--- Start of SELECTED PASSAGE ---
Teaching & assessment
In your Foundation Year, teaching methods include a mixture of lectures, seminars, workshops, individual tutorials, and supervisory sessions. Outside of the classroom you’ll undertake guided independent reading and study. You will also be assigned a Personal Tutor, who’ll be with you for the duration of your degree, and will have regular scheduled sessions to support learning and the development of study skills. Assessments are varied; quizzes, short written exercises, essays, examinations, poster preparation and presentation, blog/vlogs, short digital films, dissertations and personal development plans. In addition the Foundation Year offers a full range of skills-based training and also the opportunity to take a micro-placement to enhance your employability.
Once you progress onto your full degree course:
- The course has a modular structure. You will take 120 credits’ worth of modules each year.
- You will take the equivalent of four units each year. These will be drawn from a variety of departments, and so the teaching and assessment methods will vary widely, depending upon your own choices.
- In most cases, you will be taught by a mixture of lectures, seminars, and small group tutorials.
- In all these cases, your learning will be informed by your own independent research.
- You will also have access to your instructors for more specific advice about courses.
- Assessment methods will include essays, reports, oral presentations, texts, projects, and examinations.
- You will also take a study skills module during your first year, designed to equip you with and enhance the writing skills you will need to be successful in your degree. This module does not count towards your final degree award but you are required to pass it to progress to your second year.
--- End of SELECTED PASSAGE ---
--- Start of ENTRIES SHOWN ---
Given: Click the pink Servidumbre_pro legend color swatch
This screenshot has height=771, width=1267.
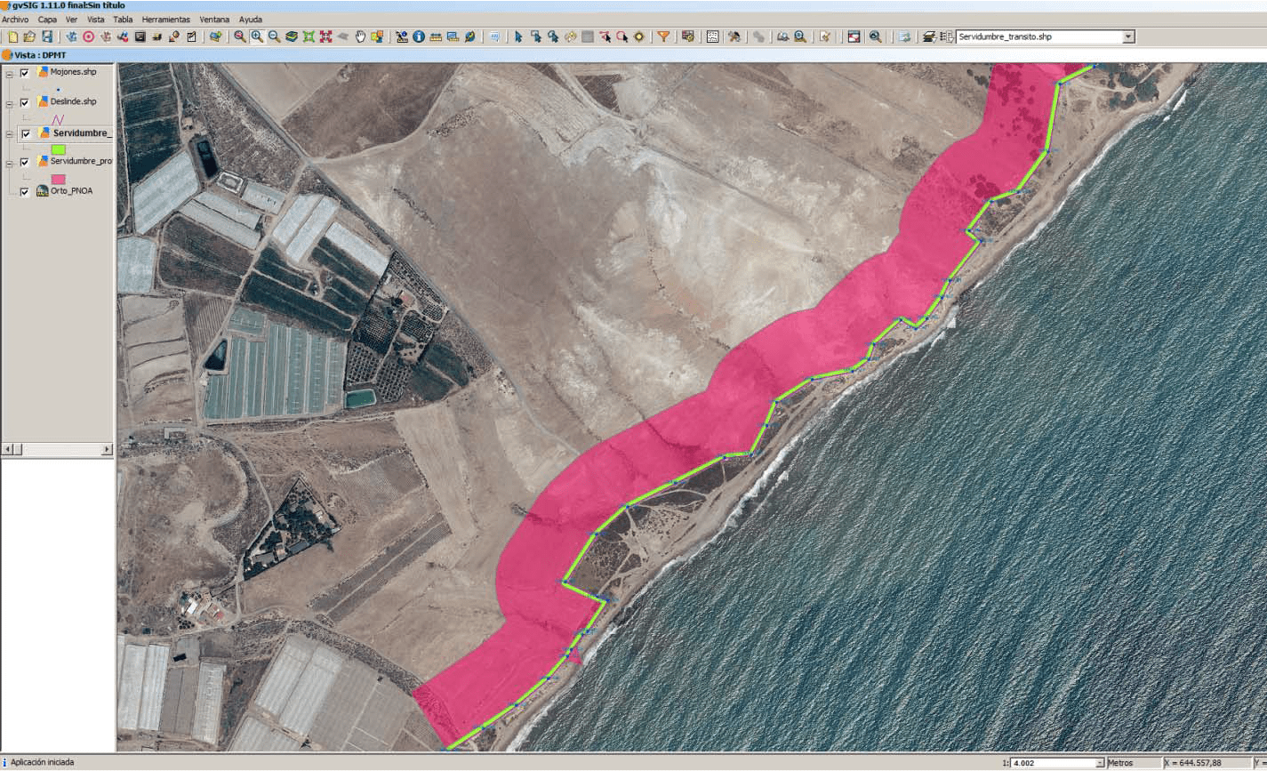Looking at the screenshot, I should (58, 179).

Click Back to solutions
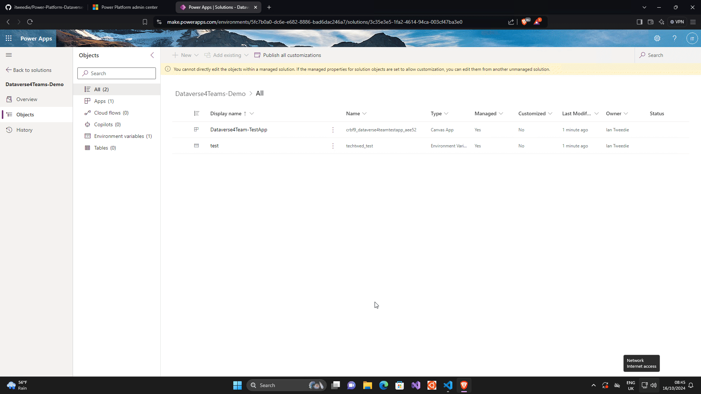coord(32,70)
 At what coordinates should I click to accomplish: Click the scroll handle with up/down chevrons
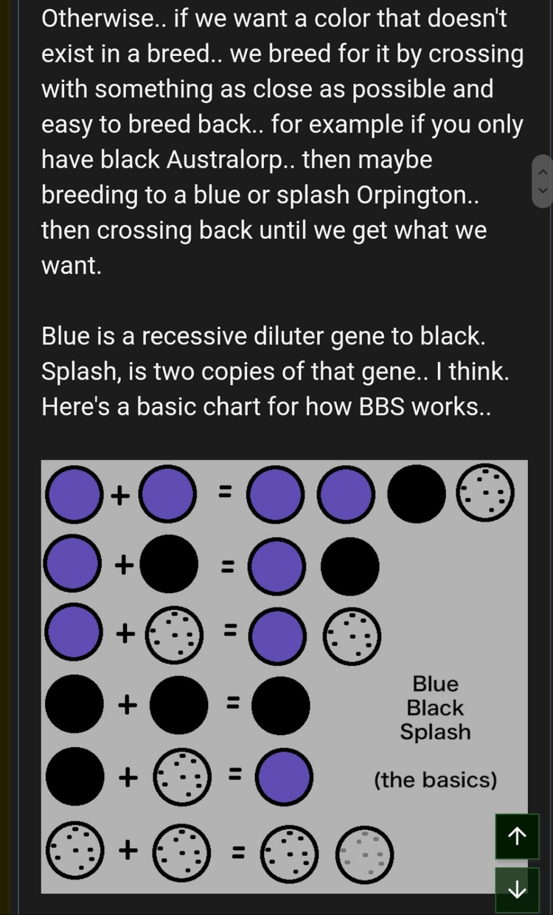point(542,181)
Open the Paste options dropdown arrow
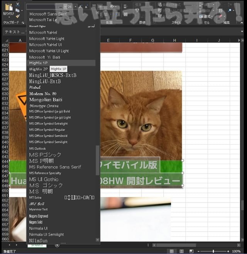The height and width of the screenshot is (254, 247). click(x=8, y=18)
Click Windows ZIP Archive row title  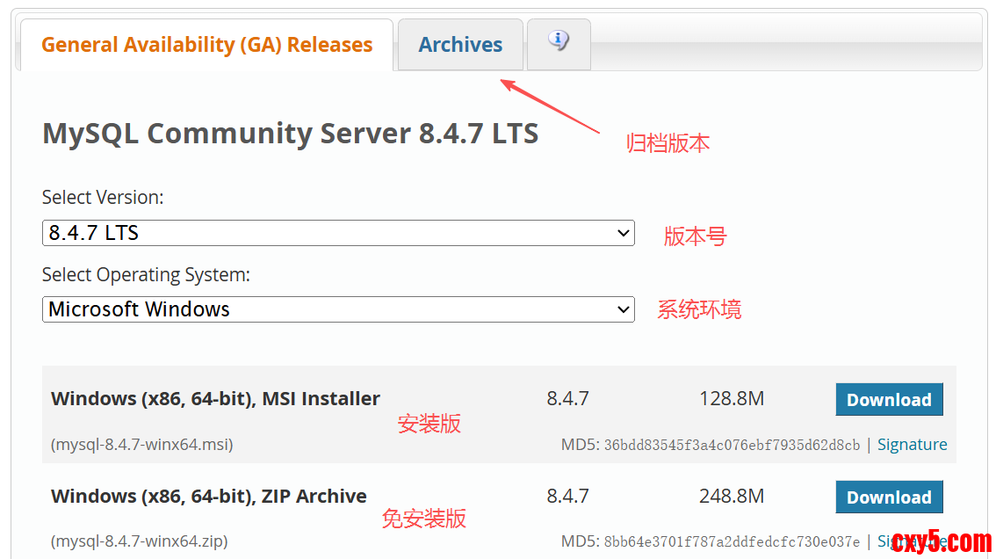coord(209,497)
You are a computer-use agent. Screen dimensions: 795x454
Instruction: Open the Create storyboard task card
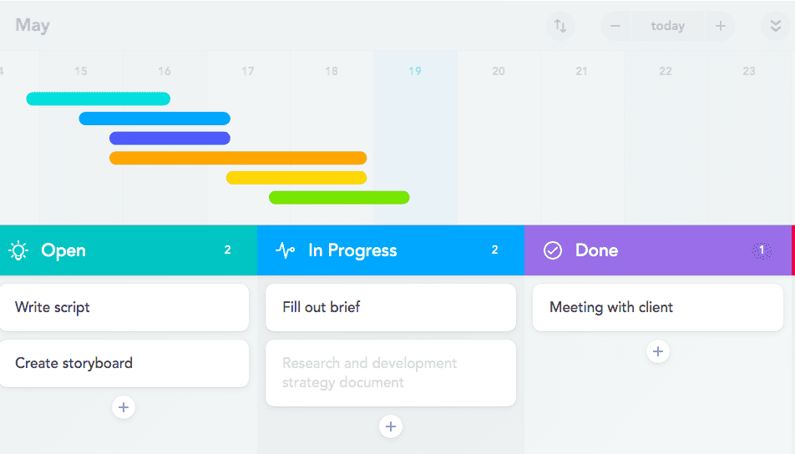pyautogui.click(x=124, y=363)
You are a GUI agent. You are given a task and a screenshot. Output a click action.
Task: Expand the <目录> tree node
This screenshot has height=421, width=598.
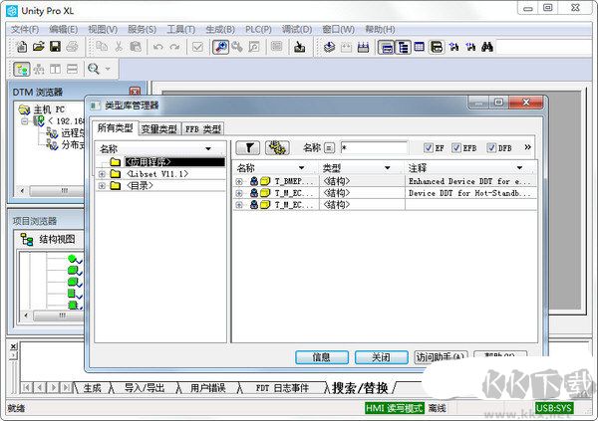point(102,186)
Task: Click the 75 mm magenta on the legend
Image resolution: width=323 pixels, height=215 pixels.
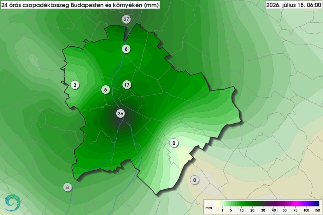Action: point(295,204)
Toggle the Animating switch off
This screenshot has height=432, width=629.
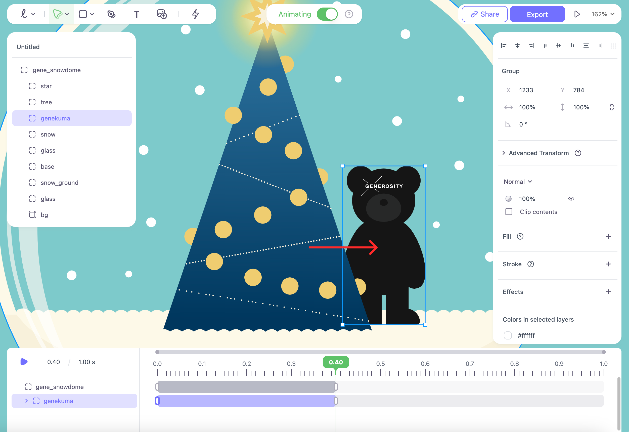click(x=327, y=14)
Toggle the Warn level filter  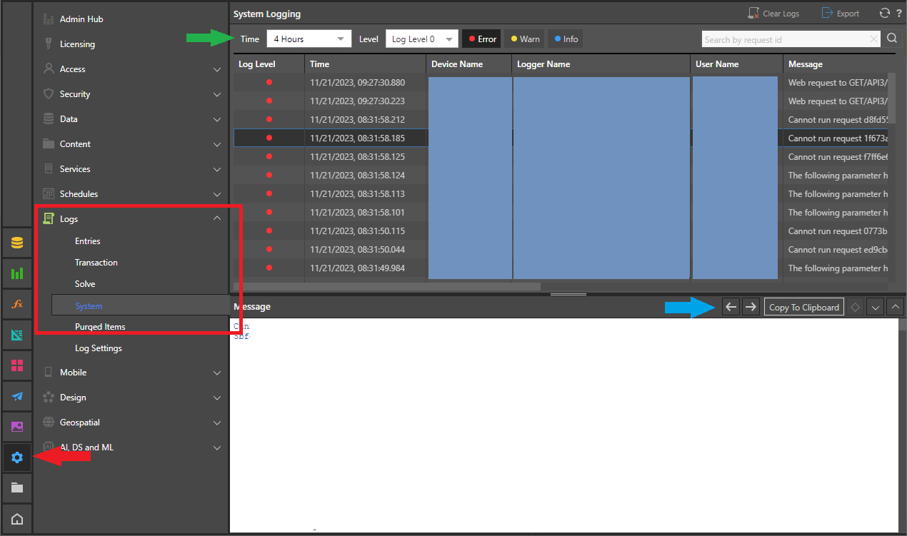525,39
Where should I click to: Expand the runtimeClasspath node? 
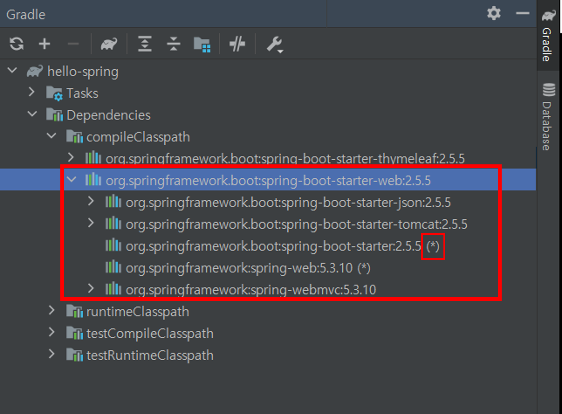point(52,310)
--- End of ENTRIES SHOWN ---
> WHAT IS ASKED
Copy out the whole text on teaching and assessment word for word.

> RESULT OF THIS TASK
Teaching & assessment
In your Foundation Year, teaching methods include a mixture of lectures, seminars, workshops, individual tutorials, and supervisory sessions. Outside of the classroom you’ll undertake guided independent reading and study. You will also be assigned a Personal Tutor, who’ll be with you for the duration of your degree, and will have regular scheduled sessions to support learning and the development of study skills. Assessments are varied; quizzes, short written exercises, essays, examinations, poster preparation and presentation, blog/vlogs, short digital films, dissertations and personal development plans. In addition the Foundation Year offers a full range of skills-based training and also the opportunity to take a micro-placement to enhance your employability.
Once you progress onto your full degree course:
- The course has a modular structure. You will take 120 credits’ worth of modules each year.
- You will take the equivalent of four units each year. These will be drawn from a variety of departments, and so the teaching and assessment methods will vary widely, depending upon your own choices.
- In most cases, you will be taught by a mixture of lectures, seminars, and small group tutorials.
- In all these cases, your learning will be informed by your own independent research.
- You will also have access to your instructors for more specific advice about courses.
- Assessment methods will include essays, reports, oral presentations, texts, projects, and examinations.
- You will also take a study skills module during your first year, designed to equip you with and enhance the writing skills you will need to be successful in your degree. This module does not count towards your final degree award but you are required to pass it to progress to your second year.